By default the compression will be inferred from the output file extension for supported file types (`gz`, `bz`). If the
output type cannot be inferred, plaintext will be output.
#### Kraken Output
`-k, --kraken`
This option will specify the path to the Kraken2 output containing taxonomic classification of read IDs.
#### Taxid
`-t, --taxid`
This option will specify the taxon ID for reads you want to extract.

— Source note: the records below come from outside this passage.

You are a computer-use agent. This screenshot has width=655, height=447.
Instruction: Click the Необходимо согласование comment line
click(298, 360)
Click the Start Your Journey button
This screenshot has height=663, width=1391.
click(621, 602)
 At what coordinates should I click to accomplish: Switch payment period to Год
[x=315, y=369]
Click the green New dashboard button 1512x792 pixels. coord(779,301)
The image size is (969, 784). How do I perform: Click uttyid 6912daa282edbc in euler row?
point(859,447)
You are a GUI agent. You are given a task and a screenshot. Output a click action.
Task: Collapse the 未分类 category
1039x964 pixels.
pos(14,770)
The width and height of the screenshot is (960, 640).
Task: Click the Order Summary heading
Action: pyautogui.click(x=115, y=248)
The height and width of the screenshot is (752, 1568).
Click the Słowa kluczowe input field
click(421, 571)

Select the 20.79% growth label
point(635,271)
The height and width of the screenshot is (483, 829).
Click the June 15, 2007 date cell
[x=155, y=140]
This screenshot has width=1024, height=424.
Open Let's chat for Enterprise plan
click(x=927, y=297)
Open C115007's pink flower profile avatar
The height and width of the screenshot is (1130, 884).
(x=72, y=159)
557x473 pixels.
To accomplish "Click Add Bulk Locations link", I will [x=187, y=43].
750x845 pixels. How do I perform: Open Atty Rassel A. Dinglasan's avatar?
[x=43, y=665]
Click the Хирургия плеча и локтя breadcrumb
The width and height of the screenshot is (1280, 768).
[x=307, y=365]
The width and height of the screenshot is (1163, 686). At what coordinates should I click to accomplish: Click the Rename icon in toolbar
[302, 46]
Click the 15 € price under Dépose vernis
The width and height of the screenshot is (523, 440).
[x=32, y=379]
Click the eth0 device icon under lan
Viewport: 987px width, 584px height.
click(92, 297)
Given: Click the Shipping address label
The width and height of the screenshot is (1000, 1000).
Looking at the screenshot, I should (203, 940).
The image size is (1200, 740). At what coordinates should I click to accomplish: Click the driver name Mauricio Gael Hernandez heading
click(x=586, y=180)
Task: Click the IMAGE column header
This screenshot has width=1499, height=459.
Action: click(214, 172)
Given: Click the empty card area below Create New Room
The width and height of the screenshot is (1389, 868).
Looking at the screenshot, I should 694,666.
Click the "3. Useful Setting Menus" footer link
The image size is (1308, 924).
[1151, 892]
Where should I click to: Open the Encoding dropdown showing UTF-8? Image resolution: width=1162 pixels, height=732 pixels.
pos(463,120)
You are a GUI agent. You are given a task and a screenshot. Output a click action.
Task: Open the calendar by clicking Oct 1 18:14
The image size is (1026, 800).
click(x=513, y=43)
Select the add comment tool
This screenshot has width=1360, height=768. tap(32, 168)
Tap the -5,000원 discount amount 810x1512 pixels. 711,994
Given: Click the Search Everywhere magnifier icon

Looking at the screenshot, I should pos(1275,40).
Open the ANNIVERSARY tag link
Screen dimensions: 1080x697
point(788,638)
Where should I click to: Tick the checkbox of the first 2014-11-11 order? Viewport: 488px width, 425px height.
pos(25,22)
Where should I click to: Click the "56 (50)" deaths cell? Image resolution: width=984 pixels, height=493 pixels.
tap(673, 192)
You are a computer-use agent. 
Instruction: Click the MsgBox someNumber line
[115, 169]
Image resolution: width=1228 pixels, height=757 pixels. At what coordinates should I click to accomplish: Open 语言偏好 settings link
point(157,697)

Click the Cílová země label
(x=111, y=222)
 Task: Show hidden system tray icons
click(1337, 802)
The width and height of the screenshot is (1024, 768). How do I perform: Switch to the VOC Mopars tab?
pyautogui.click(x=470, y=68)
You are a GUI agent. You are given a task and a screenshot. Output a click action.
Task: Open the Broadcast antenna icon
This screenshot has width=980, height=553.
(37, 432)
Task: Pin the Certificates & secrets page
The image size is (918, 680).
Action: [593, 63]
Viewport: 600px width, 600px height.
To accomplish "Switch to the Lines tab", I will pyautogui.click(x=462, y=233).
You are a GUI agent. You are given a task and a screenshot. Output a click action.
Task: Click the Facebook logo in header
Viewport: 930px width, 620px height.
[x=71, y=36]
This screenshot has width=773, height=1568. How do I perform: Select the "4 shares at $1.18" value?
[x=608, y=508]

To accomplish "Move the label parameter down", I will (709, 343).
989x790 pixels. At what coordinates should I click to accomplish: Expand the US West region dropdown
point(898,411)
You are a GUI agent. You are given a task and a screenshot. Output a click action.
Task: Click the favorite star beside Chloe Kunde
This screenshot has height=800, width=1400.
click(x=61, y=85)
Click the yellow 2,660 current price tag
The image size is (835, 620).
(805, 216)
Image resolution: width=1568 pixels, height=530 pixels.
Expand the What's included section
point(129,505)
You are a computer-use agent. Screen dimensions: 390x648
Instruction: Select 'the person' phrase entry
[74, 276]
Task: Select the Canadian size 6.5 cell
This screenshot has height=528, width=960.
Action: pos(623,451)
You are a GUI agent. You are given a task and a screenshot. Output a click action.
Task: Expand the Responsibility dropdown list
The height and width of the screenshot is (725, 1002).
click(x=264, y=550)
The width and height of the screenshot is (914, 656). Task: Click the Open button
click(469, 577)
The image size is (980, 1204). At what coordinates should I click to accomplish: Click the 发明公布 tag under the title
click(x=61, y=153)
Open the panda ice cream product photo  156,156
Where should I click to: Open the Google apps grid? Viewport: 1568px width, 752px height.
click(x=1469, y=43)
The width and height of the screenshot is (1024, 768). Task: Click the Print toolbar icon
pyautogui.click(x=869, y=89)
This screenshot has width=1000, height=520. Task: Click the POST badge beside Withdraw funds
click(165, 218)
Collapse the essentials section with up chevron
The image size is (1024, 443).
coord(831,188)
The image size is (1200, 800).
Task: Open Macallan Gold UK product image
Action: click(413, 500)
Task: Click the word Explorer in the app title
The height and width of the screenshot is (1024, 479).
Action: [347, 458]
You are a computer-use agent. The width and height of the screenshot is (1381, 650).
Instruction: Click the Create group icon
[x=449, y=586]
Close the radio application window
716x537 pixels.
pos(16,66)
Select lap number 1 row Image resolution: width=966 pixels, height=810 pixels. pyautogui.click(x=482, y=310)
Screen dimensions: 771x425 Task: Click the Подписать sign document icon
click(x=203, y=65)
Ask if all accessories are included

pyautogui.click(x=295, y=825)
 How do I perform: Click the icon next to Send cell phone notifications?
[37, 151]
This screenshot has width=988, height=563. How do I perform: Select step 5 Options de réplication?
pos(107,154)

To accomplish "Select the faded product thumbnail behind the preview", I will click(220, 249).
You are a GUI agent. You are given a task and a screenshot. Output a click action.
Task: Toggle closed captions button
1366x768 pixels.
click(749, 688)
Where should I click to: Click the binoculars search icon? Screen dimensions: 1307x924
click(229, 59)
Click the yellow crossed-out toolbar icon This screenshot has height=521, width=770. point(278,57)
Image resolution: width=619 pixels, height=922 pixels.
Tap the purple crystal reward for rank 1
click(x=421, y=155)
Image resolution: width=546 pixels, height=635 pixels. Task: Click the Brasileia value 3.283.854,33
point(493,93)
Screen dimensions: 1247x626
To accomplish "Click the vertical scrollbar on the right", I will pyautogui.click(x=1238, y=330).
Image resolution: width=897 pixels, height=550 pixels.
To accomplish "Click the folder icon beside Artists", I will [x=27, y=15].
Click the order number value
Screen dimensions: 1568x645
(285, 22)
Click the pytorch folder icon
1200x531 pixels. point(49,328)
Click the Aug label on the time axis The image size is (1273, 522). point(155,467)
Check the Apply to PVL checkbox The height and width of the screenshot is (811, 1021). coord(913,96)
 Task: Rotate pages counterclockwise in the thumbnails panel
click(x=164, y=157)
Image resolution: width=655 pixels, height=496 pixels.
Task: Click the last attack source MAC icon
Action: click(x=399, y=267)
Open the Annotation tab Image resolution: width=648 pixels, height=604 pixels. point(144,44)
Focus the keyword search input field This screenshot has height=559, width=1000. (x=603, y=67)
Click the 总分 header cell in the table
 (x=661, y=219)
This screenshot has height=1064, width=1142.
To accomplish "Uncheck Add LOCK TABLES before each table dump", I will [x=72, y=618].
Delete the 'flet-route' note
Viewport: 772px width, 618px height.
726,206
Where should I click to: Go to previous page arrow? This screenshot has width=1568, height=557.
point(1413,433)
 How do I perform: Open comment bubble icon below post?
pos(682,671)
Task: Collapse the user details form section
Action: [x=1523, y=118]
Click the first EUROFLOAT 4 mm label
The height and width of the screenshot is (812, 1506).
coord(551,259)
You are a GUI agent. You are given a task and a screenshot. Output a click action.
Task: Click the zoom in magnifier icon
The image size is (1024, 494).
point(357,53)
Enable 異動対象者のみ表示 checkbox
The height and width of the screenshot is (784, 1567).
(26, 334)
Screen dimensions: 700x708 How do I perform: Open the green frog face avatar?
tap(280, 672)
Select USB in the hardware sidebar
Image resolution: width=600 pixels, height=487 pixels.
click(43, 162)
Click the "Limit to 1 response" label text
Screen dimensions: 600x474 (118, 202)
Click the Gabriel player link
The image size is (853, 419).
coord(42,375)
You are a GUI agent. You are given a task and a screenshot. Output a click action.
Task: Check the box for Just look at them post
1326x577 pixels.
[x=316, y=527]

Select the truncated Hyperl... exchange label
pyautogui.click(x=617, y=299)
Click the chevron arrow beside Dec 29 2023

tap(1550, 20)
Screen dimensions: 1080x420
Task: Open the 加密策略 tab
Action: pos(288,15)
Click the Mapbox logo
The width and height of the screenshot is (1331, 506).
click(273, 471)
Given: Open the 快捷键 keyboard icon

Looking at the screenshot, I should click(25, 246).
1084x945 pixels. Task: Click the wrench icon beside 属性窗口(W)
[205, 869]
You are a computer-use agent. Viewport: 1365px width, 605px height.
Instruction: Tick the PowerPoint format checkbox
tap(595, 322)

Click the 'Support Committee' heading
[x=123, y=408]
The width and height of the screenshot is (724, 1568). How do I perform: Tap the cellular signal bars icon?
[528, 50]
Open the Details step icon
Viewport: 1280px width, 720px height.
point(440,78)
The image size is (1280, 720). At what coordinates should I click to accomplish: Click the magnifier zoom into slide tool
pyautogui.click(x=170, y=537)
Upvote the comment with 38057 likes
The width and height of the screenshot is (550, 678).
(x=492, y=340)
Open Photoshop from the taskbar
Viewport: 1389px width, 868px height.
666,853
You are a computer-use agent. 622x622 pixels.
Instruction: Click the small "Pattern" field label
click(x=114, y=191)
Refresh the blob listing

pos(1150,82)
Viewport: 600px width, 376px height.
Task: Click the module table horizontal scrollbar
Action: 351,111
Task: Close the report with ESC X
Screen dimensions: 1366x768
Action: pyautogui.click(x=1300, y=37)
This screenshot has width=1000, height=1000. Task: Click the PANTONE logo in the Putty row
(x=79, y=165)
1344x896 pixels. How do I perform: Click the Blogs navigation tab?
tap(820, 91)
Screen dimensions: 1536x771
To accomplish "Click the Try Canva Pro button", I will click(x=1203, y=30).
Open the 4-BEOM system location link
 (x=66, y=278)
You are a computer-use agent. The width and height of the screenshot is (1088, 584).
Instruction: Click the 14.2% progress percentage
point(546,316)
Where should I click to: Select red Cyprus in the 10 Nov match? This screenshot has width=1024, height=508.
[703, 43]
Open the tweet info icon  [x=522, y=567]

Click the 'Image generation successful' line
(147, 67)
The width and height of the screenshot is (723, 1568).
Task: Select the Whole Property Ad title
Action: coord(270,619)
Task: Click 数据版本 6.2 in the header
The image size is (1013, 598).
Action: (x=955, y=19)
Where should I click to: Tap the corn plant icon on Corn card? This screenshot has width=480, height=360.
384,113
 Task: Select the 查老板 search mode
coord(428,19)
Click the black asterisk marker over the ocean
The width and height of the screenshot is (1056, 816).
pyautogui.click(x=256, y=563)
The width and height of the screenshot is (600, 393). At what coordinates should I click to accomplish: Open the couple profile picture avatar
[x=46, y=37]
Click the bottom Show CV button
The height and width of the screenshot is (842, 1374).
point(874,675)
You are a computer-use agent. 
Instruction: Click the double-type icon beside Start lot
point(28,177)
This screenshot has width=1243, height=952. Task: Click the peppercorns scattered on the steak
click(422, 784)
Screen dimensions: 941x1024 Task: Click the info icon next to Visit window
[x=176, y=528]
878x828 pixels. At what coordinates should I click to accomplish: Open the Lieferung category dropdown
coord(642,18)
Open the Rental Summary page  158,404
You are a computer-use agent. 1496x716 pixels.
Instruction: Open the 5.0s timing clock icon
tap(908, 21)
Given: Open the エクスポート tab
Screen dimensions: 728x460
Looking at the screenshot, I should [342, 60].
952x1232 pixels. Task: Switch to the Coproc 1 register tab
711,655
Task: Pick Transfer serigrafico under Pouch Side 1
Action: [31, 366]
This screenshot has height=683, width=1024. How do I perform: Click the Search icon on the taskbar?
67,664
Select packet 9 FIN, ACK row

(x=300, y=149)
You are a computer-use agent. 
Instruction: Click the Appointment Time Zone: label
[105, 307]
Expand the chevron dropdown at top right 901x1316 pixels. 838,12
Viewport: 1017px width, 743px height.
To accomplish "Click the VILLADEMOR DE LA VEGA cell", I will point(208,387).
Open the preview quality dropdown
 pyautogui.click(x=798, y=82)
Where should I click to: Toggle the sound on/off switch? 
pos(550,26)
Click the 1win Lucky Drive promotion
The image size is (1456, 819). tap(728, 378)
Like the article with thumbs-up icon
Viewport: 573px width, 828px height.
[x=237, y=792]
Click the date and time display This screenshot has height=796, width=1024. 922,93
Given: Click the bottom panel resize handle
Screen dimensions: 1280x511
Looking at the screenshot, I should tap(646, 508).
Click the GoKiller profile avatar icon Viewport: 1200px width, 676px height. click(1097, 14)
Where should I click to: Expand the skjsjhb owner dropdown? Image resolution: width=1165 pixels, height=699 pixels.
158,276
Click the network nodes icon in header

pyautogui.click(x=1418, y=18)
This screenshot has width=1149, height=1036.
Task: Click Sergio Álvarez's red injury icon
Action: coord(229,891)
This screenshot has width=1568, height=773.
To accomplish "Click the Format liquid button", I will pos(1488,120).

Multiple taxids can be specified:
`-t 1 2 10`.
Each taxid will adhere to `--exclude` `--parents` and `--children`
### Optional:
#### Output type
`-O, --output-type`
This option will manually set the compression mode used for the output file and will override the type inferred from the
output path.
Valid values are:
- `gz` to output gz
- `bz2` to output bz2
- `none` to not apply compresison
#### Compression level
`-l, --level`
This option will set the compression level to use if compressing the output. Should be a value between 1-9 with 1 being
the fastest but largest file size and 9 is for slowest, but best file size. By default this is set at 2 as it is a good
trade off for speed/filesize.
#### Output fasta
`--output-fasta`
This option will output a fasta file, with read ids as headers.
#### Kraken Report
`-r, --report`
This option specifies the path to the report file generated by Kraken2. If you want to use `--parents` or `--children`
then is argument is required.
#### Parents
`--parents`
This will extract reads classified at all taxons between the root and the specified `--taxid`.
#### Children
`--children`
This will extract all the reads classified as decendents or subtaxa of `--taxid` (Including the taxid).
#### Exclude
`--exclude`
This will output every read except those matching the taxid. Works with `--parents` and `--children`
#### JSON report
`--json-report`
This will output a json report that to stdout upon programme completion.
## Version
- 1.0.1